ATLANTA — Heavy winter storms and one-time merger-related expenses and severance charges hurt Delta Air Lines Inc.’s results as the world’s largest carrier reported today that it lost $256 million in the first quarter.
The red ink was still far less than a year earlier, thanks to rising demand for air travel, and the company predicts a solid profit for the current quarter even in the face of the severe travel disruptions currently hitting Europe due to a volcanic ash cloud hovering over the region.
Delta’s shares rose 11 cents to $13.29 in morning trading.
Other major airlines set to report results this week include American Airlines parent AMR Corp., Continental Airlines Inc., Southwest Airlines Co. and AirTran Airways parent AirTran Holdings Inc. US Airways Group Inc. and United Airlines parent UAL Corp. are scheduled to report first-quarter results next week.
Across the industry, fares are higher, demand is up and the airlines have established a steady revenue stream from add-on fees for such things as baggage, pillows and food.
Winter storms restricted service for many major carriers in the January-March period.
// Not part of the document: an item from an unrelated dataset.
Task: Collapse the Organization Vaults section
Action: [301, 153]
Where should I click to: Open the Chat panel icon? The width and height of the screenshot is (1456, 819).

Delta lost $65 million in revenue because of repeated storms in February, which forced it to cancel roughly 7,000 flights.
Fuel prices also are substantially higher than a year ago, although Delta’s fuel hedging program helped it mitigate their impact in the first quarter.
Now, as airlines head into their busy summer travel season, many are hoping to start turning profits again. If Delta posts a profit for the April-June period, it will be its first quarterly profit since the third quarter of 2007.
Delta’s first-quarter loss was equivalent to 31 cents a share, compared to a loss of $794 million, or 96 cents a share, a year earlier.
Excluding special items, Delta, based in Atlanta, lost 23 cents a share.
Revenue rose 2 percent to $6.85 billion from $6.68 billion.
Analysts, who generally exclude one-time items, were expecting a loss of 23 cents a share on revenue of $7.01 billion.
Passenger unit revenue increased 8 percent in the quarter.
In the quarter, Delta recorded special items totaling $64 million, including $46 million in merger-related expenses and $8 million in severance charges. Delta acquired Northwest Airlines in October 2008 and has been integrating the two carriers since then. It now operates under a single operating certificate.
As of March 31, Delta had $5.6 billion in unrestricted liquidity. Delta expects to increase that total to $6 billion by the end of June.
In the second quarter, which started April 1, Delta projects system capacity will be flat to up 1 percent.